Wednesday, June 05, 2019

The Contributors Team

Recently, the PostgreSQL project spun up a "contributors" team, whose mission is to ensure that the PostgreSQL contributors list is up-to-date and fair. The contributors page has a note which says "To suggest additions to the list, please email contributors@postgresql.org."  The current members of the team are Dave Page, Stephen Frost, Vik Fearing, and me.

There are certain jobs on the PostgreSQL project which serve as a sort of lighting rod for controversy.  More than one person has volunteered to serve as CommitFest Manager with a comment along the lines of "I found the CommitFest Manager mace out behind the dumpster," from which you can correctly infer that this is not the most rewarding job out there.  For a couple of years running, I served as CommitFest Manager for the last CommitFest of the release cycle, making it my job to try to kick all of the patches that weren't ready for the current release into the next release.  Most people were very nice about having their patches bumped.  Some people were not nice about it at all.  Some people thought I wasn't being nice, and some of those people probably still haven't forgiven me.  I'm not saying I did it perfectly, but I am saying that it was a hard job.  It remains a hard job for the people who are volunteering to do it today, who generally put in a lot of time and energy and get criticized more than they get praised, despite making their best efforts to do the job well and fairly. Nobody, including me, likes having their patch bumped.  If you have a chance, buy anybody who has recently managed a CommitFest a drink the next time you see them at a conference.  Thank them for being willing to endure verbal abuse to help the PostgreSQL project succeed.  Praise them via email, Twitter, blog post, or whatever medium suits you.  Do all of that even if you don't like the way things worked out for your particular patch. Saying "no" is hard but necessary work.

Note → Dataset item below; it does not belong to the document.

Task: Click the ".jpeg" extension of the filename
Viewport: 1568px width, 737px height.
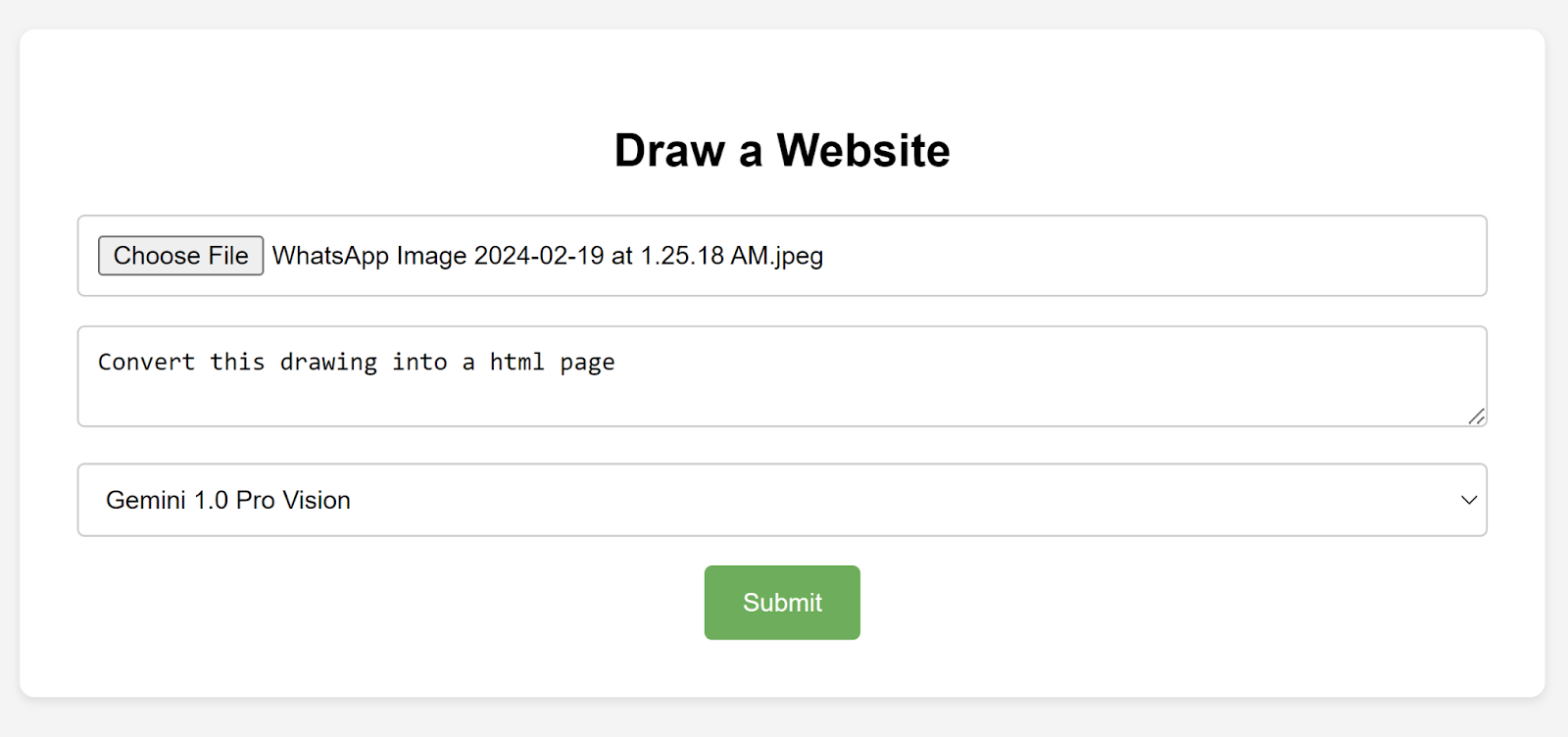Action: [798, 256]
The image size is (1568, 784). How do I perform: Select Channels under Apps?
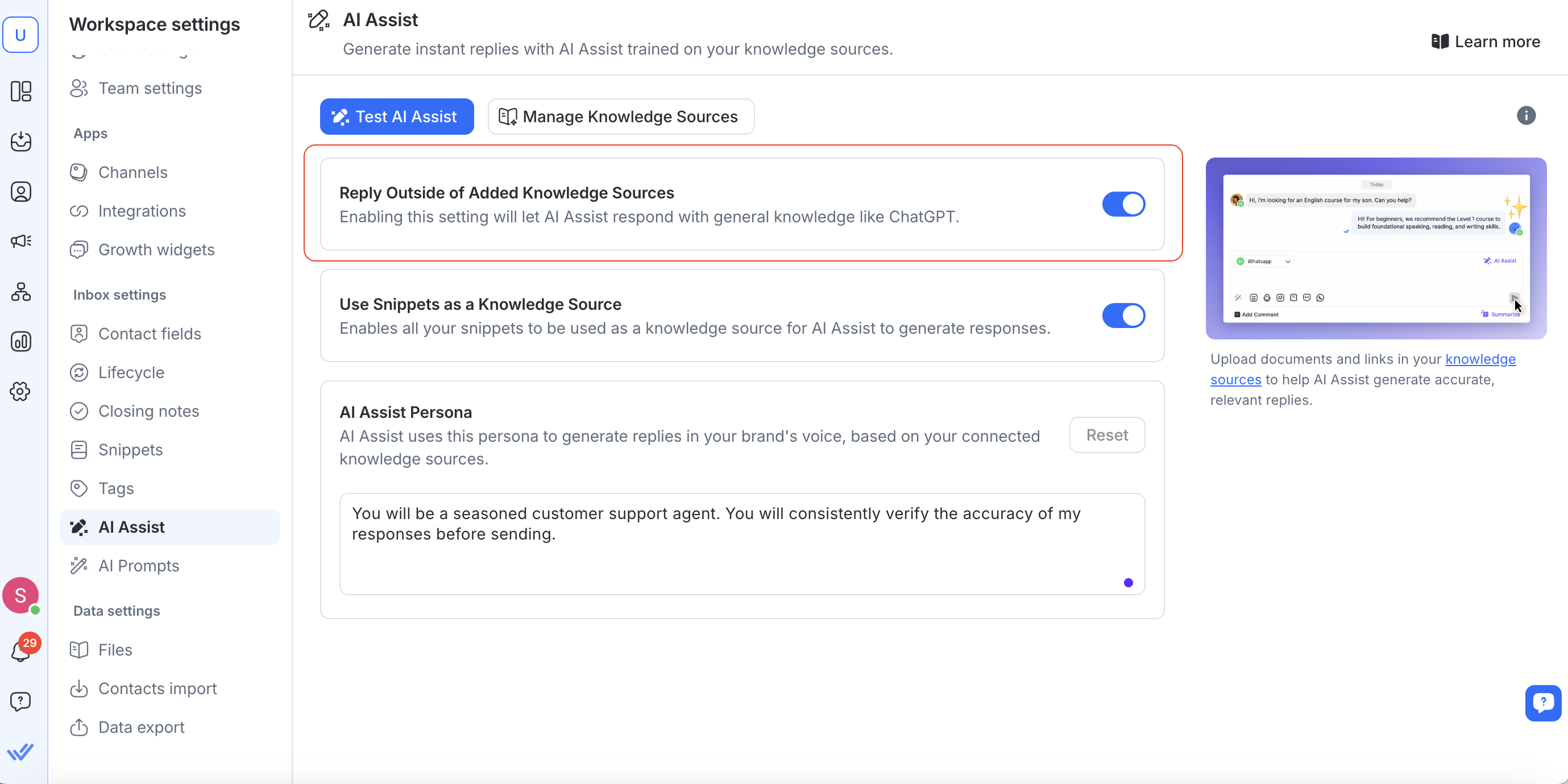tap(132, 172)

I can already tell that being a member of the contributors team is going to involve at least a little bit of that same kinds of stress.  We do not have well-defined criteria for what it takes to be listed as a contributor or major contributor on the PostgreSQL web site.  I have tried to make the process somewhat more objective at least in regards to code contributions by publishing a series of annual blog posts with statistics gathered through a methodology described in those posts.  I find that quite useful because if you just try to think about who has contributed, you're likely to miss people who have contributed in areas that are of less interest to you personally.  However, even with some statistics, the question of where to draw the line between contributor and major contributor, or between listing someone as a contributor and not listing them, remains a matter of opinion and judgement.  We are still trying to work out through discussion what exactly those criteria should be, but it's probably never going to be a completely mechanical process.

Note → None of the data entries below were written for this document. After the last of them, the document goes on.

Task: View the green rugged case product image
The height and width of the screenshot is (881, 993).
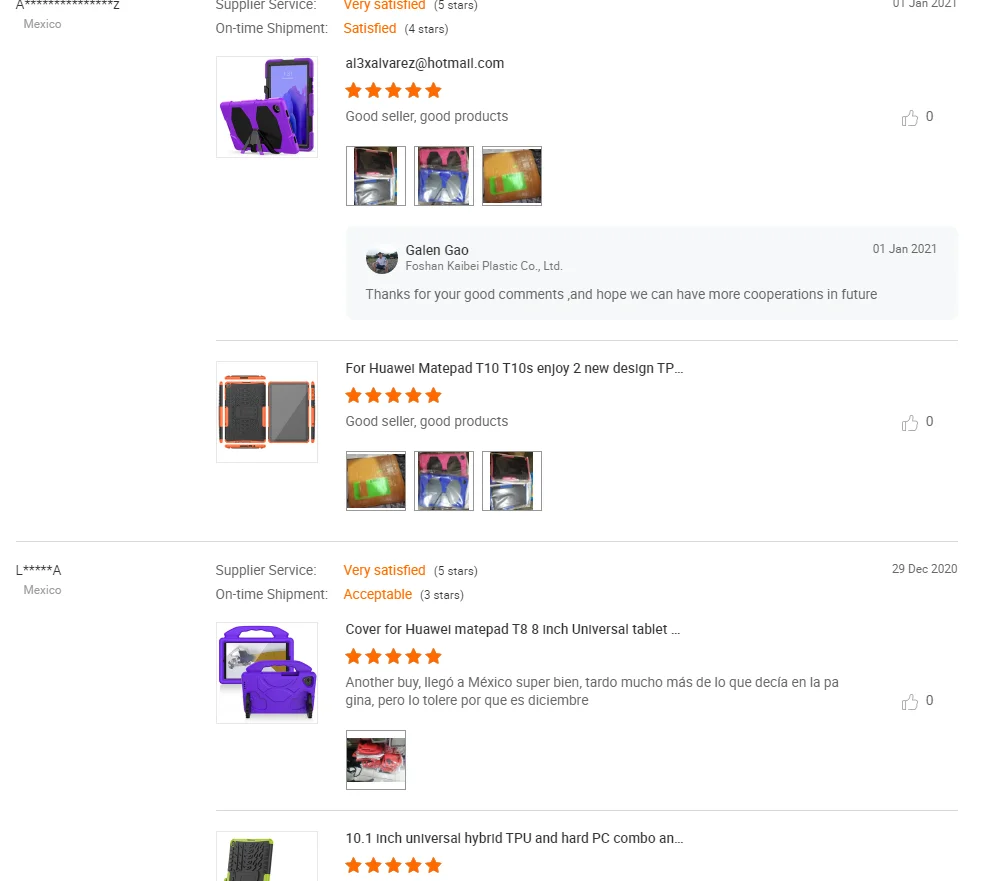Action: [267, 856]
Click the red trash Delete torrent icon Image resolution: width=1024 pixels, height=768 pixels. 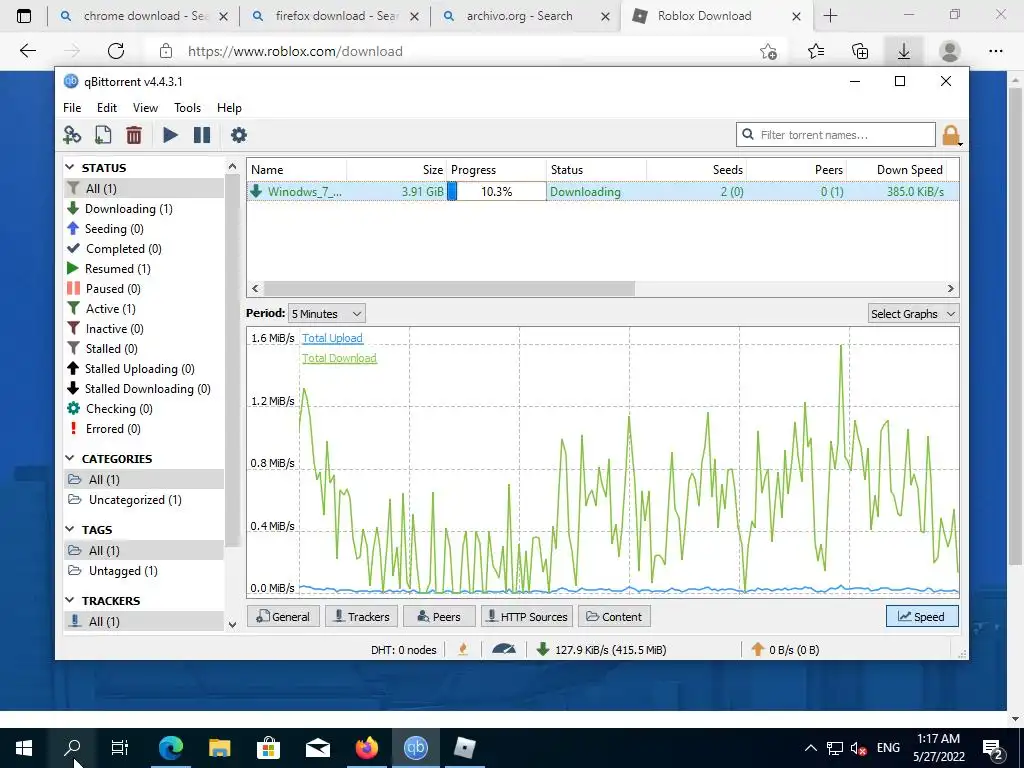pos(134,135)
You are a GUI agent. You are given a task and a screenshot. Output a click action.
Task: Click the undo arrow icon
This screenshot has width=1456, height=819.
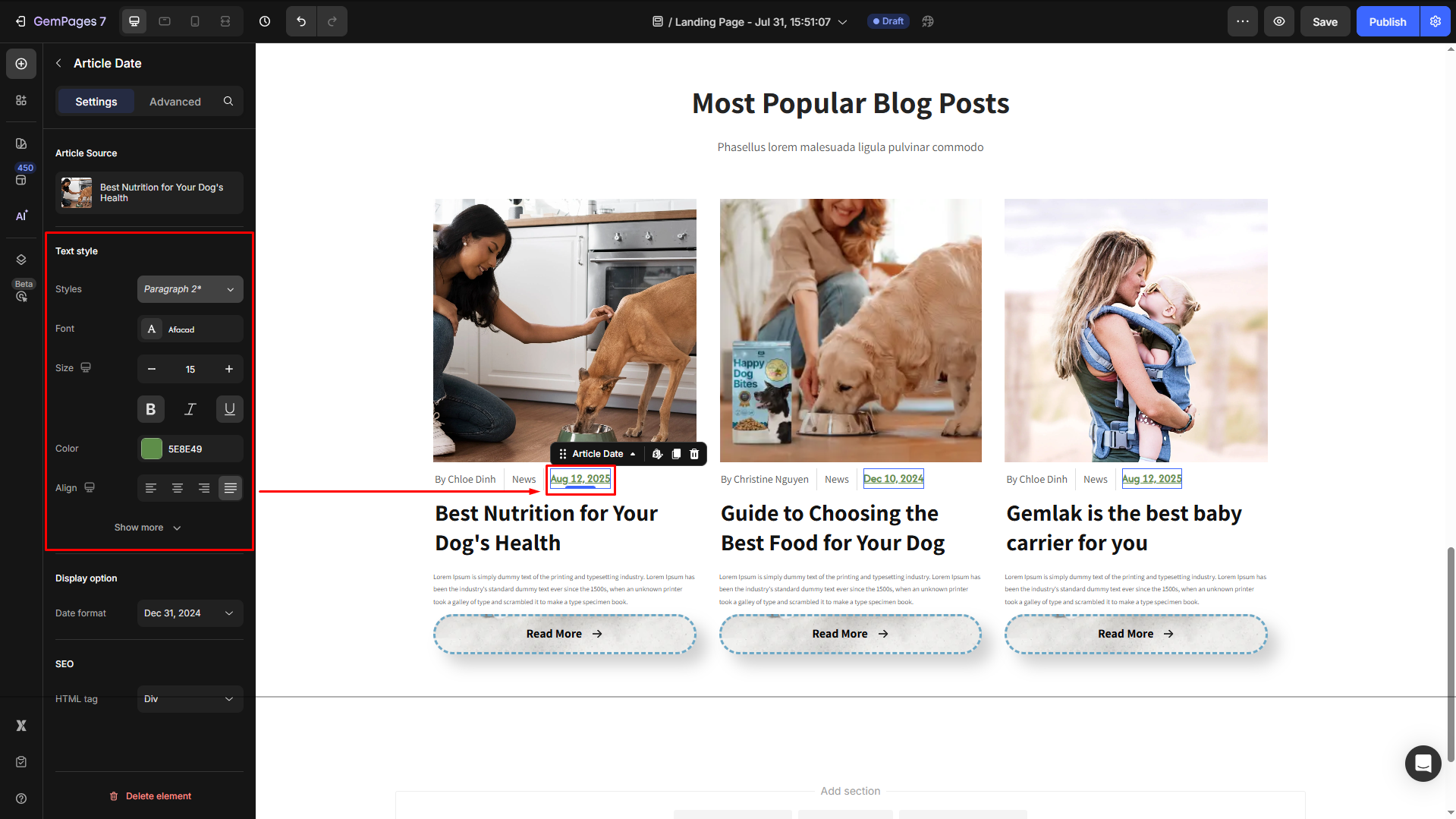click(x=301, y=21)
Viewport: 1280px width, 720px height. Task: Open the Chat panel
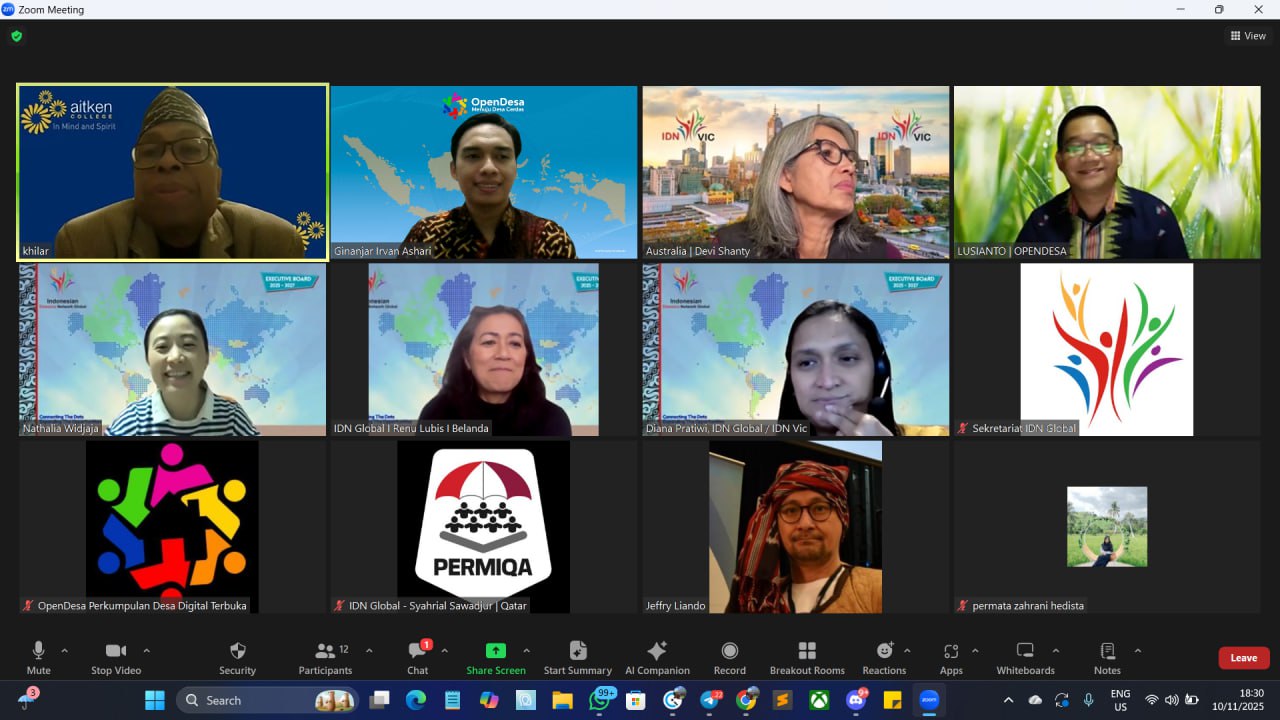click(x=418, y=657)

Most difficult of all is judging non-code contributions.  Many people contribute many hours to working on PostgreSQL in ways that will never show up in any kind of statistics block.  They organize conferences, work on the web site or the infrastructure or the Code of Conduct committee or the funds group, or they work on some project that is related to PostgreSQL such as PostGIS or of the drivers.  Many valuable contributions may not even be known to the members of the contributors team, and even when it is known that someone contributes in a particular area, depth of contribution may be hard to judge.

The contributors team is in the process of finalizing a set of changes which will hopefully be pushed out to the web site soon, and we are continuing to discuss other proposals.  Please continue to send us your input, especially for people whose contributions are in a form invisible to readers of pgsql-hackers, which are harder to quantify.  I think it will be helpful if you can try to include as much information as you have about the type of contribution, the time frame over which the contribution occurred, and the impact of that contribution on the project. However, please also understand that this is really hard, and that we're not going to get everything right, and that we won't necessarily agree with your proposals, but this is not out of any ill will, just our best - and flawed - attempt to be even-handed.

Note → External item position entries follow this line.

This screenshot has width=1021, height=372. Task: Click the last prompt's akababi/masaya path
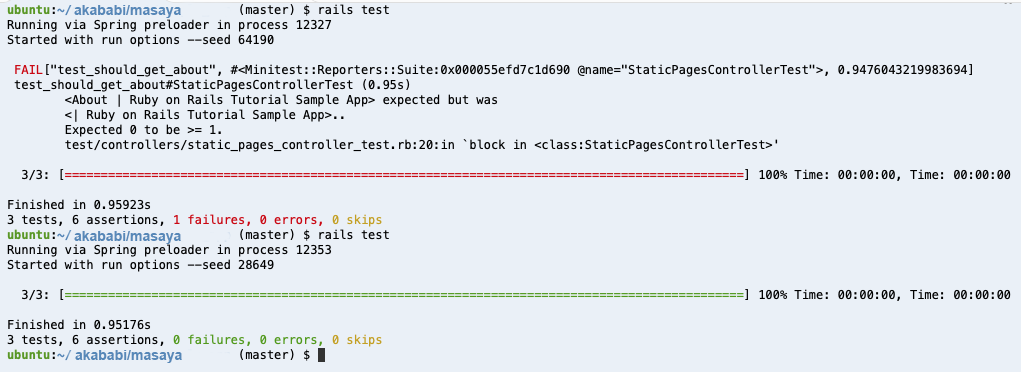(128, 356)
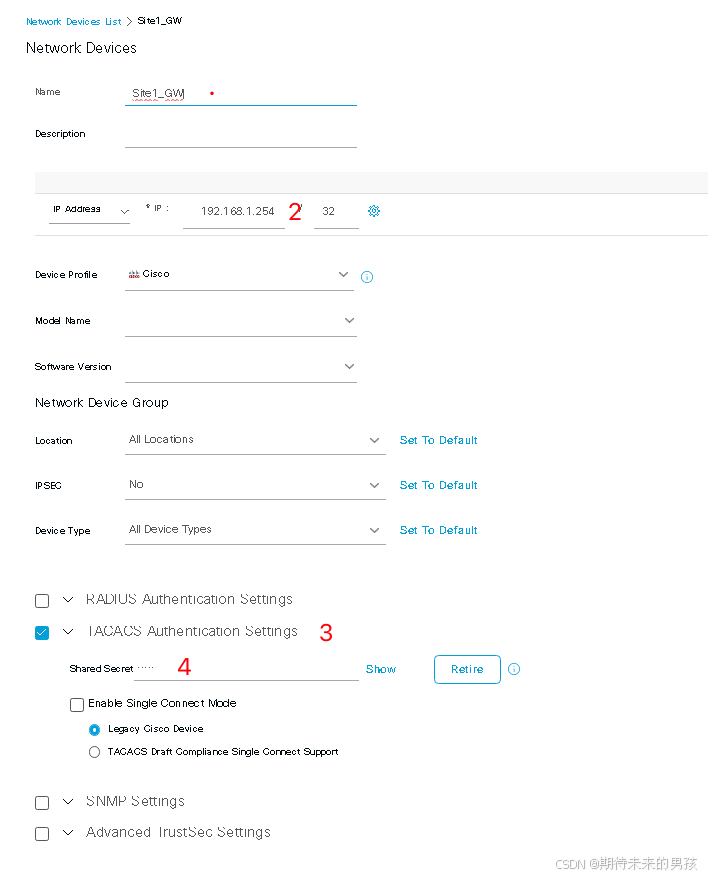Uncheck TACACS Authentication Settings checkbox
The width and height of the screenshot is (708, 877).
[42, 632]
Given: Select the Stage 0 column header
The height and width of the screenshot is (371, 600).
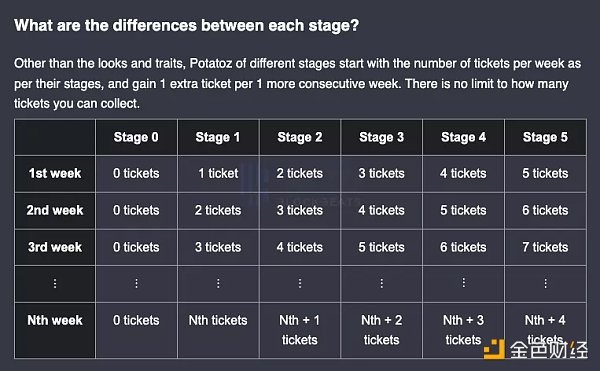Looking at the screenshot, I should point(136,137).
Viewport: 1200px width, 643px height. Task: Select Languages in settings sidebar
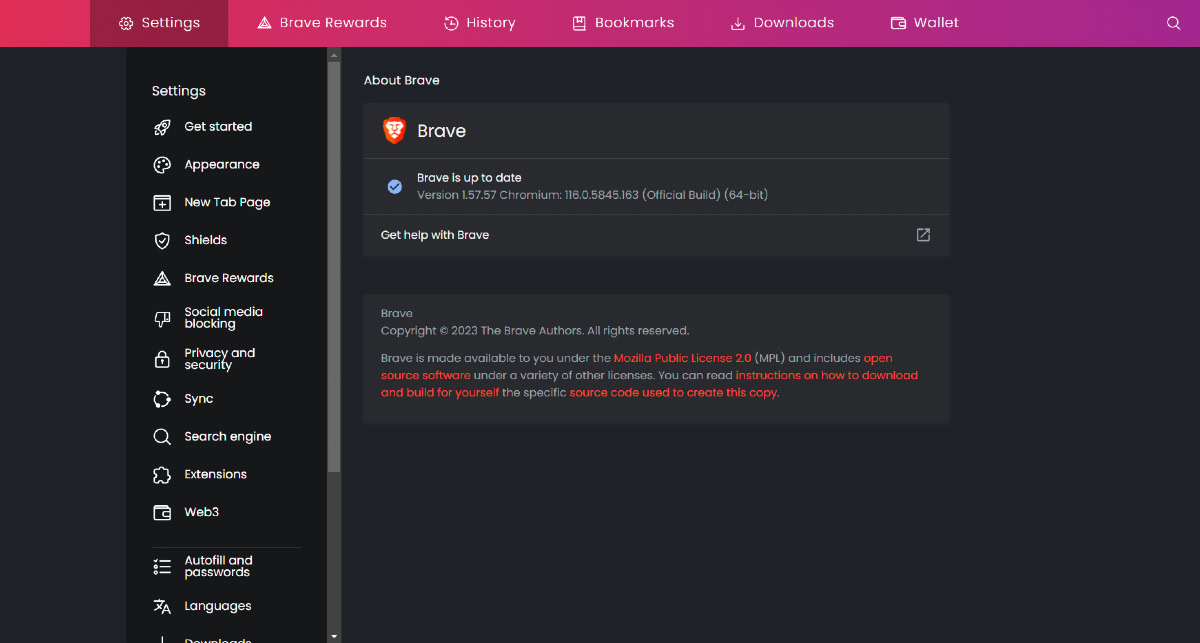(217, 606)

From my point of view, the biggest problem we've had with the contributors list is the failure to add new people aggressively enough.  For a number of years, nobody at all got added; I'm not sure of all the history, but it seems to be a job that ended up being nobody's responsibility, and thus it didn't get done.  This is a hazard of all-volunteer projects, but hopefully we'll do substantially better going forward. That does not mean, however, that it's going to be perfect.  It's not good enough to do something; we need to do the right things.  Please bear with us as we try to figure out what the right things are, and give us your input on how well we're doing and what, if anything, you think should be done differently.